*DATA RECORDS:*

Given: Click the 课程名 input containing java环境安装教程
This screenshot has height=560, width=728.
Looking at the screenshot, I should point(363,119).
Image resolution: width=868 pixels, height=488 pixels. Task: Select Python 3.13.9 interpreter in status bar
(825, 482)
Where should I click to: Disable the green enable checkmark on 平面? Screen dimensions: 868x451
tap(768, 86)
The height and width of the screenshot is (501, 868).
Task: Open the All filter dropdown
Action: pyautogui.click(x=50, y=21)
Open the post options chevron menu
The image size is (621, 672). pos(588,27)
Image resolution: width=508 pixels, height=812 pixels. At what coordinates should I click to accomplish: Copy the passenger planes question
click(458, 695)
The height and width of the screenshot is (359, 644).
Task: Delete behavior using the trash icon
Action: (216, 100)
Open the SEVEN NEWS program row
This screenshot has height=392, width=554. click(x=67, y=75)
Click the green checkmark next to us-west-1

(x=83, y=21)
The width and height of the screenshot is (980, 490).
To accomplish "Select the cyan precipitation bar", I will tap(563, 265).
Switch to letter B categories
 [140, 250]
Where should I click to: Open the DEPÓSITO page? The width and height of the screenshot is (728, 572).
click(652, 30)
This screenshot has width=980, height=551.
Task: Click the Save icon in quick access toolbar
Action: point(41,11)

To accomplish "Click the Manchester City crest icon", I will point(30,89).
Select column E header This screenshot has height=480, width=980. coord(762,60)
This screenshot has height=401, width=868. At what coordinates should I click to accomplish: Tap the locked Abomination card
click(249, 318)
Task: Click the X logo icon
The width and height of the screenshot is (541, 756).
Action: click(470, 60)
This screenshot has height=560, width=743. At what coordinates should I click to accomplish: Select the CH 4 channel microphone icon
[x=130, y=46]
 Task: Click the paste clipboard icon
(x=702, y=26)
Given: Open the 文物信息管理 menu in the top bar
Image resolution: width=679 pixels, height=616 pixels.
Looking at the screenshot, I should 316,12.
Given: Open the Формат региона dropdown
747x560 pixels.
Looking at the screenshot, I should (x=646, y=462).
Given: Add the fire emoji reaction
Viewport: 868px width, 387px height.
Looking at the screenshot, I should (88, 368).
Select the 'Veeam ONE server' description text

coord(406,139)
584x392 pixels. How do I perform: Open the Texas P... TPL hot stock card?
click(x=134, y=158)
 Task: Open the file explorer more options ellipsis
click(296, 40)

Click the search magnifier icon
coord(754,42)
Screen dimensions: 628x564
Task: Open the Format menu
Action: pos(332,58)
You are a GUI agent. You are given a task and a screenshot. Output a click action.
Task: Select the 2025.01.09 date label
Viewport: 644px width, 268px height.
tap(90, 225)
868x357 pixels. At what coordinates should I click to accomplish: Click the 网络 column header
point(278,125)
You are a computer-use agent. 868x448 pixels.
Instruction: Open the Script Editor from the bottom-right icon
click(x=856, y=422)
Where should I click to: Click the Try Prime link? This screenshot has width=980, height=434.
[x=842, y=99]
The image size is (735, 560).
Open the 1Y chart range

*YOUR ASSIGNMENT:*
Please transcribe the listing in full. Keep each line exact.

*OUTPUT FOR THIS EXERCISE:*
Given: Click the 课程名 input containing java环境安装教程
This screenshot has height=560, width=728.
Looking at the screenshot, I should point(363,119).
Image resolution: width=868 pixels, height=488 pixels. Task: Select Python 3.13.9 interpreter in status bar
(825, 482)
Where should I click to: Disable the green enable checkmark on 平面? Screen dimensions: 868x451
tap(768, 86)
The height and width of the screenshot is (501, 868).
Task: Open the All filter dropdown
Action: pyautogui.click(x=50, y=21)
Open the post options chevron menu
The image size is (621, 672). pos(588,27)
Image resolution: width=508 pixels, height=812 pixels. At what coordinates should I click to accomplish: Copy the passenger planes question
click(458, 695)
The height and width of the screenshot is (359, 644).
Task: Delete behavior using the trash icon
Action: (216, 100)
Open the SEVEN NEWS program row
This screenshot has height=392, width=554. click(x=67, y=75)
Click the green checkmark next to us-west-1

(x=83, y=21)
The width and height of the screenshot is (980, 490).
To accomplish "Select the cyan precipitation bar", I will tap(563, 265).
Switch to letter B categories
 [140, 250]
Where should I click to: Open the DEPÓSITO page? The width and height of the screenshot is (728, 572).
click(652, 30)
This screenshot has width=980, height=551.
Task: Click the Save icon in quick access toolbar
Action: point(41,11)

To accomplish "Click the Manchester City crest icon", I will point(30,89).
Select column E header This screenshot has height=480, width=980. coord(762,60)
This screenshot has height=401, width=868. At what coordinates should I click to accomplish: Tap the locked Abomination card
click(249, 318)
Task: Click the X logo icon
The width and height of the screenshot is (541, 756).
Action: click(470, 60)
This screenshot has height=560, width=743. At what coordinates should I click to accomplish: Select the CH 4 channel microphone icon
[x=130, y=46]
 Task: Click the paste clipboard icon
(x=702, y=26)
Given: Open the 文物信息管理 menu in the top bar
Image resolution: width=679 pixels, height=616 pixels.
Looking at the screenshot, I should 316,12.
Given: Open the Формат региона dropdown
747x560 pixels.
Looking at the screenshot, I should (x=646, y=462).
Given: Add the fire emoji reaction
Viewport: 868px width, 387px height.
Looking at the screenshot, I should (88, 368).
Select the 'Veeam ONE server' description text

coord(406,139)
584x392 pixels. How do I perform: Open the Texas P... TPL hot stock card?
click(x=134, y=158)
 Task: Open the file explorer more options ellipsis
click(296, 40)

Click the search magnifier icon
coord(754,42)
Screen dimensions: 628x564
Task: Open the Format menu
Action: pos(332,58)
You are a GUI agent. You are given a task and a screenshot. Output a click action.
Task: Select the 2025.01.09 date label
Viewport: 644px width, 268px height.
tap(90, 225)
868x357 pixels. At what coordinates should I click to accomplish: Click the 网络 column header
point(278,125)
You are a computer-use agent. 868x448 pixels.
Instruction: Open the Script Editor from the bottom-right icon
click(x=856, y=422)
Where should I click to: Click the Try Prime link? This screenshot has width=980, height=434.
[x=842, y=99]
The image size is (735, 560).
Open the 1Y chart range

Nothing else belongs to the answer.